The jobs lost over the past six weeks include 1,600 at the Heart of England NHS Trust, 1,200 council jobs in Hampshire, 1,000 in Norfolk and 400 in East Sussex. Unison said this showed that the £20 billion NHS "efficiency savings" demanded by the government have translated into job losses and "nail the lie" that health funding is being ring-fenced.
He called on the government to adopt an "alternative political vision to boost economic recovery" and keep people in work.

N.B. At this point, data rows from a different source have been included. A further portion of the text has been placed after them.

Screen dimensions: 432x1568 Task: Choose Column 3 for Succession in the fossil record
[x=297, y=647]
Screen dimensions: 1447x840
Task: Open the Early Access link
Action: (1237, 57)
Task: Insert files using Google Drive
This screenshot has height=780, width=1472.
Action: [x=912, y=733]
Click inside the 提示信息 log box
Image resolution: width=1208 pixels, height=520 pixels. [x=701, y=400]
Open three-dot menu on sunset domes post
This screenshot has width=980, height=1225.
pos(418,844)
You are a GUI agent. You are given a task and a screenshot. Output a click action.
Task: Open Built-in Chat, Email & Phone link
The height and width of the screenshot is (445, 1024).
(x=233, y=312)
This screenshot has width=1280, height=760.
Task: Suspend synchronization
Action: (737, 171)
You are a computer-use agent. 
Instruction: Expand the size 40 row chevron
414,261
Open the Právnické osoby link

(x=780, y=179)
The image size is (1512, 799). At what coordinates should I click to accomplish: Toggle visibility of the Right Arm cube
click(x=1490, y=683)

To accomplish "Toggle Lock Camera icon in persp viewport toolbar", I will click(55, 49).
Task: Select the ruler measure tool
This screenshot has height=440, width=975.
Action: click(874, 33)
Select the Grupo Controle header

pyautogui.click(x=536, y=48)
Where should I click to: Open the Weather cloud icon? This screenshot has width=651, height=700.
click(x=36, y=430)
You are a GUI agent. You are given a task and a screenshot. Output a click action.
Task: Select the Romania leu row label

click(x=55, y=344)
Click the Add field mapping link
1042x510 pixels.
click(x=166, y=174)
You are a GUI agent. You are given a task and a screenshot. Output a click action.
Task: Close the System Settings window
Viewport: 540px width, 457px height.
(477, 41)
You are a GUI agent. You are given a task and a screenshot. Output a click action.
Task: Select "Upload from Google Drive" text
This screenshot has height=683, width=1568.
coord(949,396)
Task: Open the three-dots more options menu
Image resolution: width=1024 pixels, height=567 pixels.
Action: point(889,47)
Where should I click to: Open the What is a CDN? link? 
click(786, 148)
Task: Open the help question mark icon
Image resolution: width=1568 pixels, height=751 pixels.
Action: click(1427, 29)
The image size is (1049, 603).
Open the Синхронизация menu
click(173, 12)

http://www.morningstaronline.co.uk/index.php/news/content/view/full/100140
Yesterday came news that should help Unison adopt a more adequate response. An Employment Tribunal ruled that the union had acted unlawfully in excluding four activists from their posts. The four - Glenn Kelly, Brian Debus, Onay Kasab and Suzanne Muna, - were all members of the Socialist Party, and many people in Unison and other unions suspected this was the real reason they were picked on, rather than the charges that were trumped up. All four are also committed to defending jobs and services and protecting workers' rights, against whatever government.
Anyway, the Tribunal has ruled that all four should be re-instated in their union positions and that Glenn Kelly be allowed to resume his place on Unison's national executive. Supporters are planning to lobby the executive on February 8 to honour the tribunal's decisions.
This looks like a good opportunity for Unison to adopt an "alternative political vision", and to back its members who want to fight the government, instead of the union fighting them.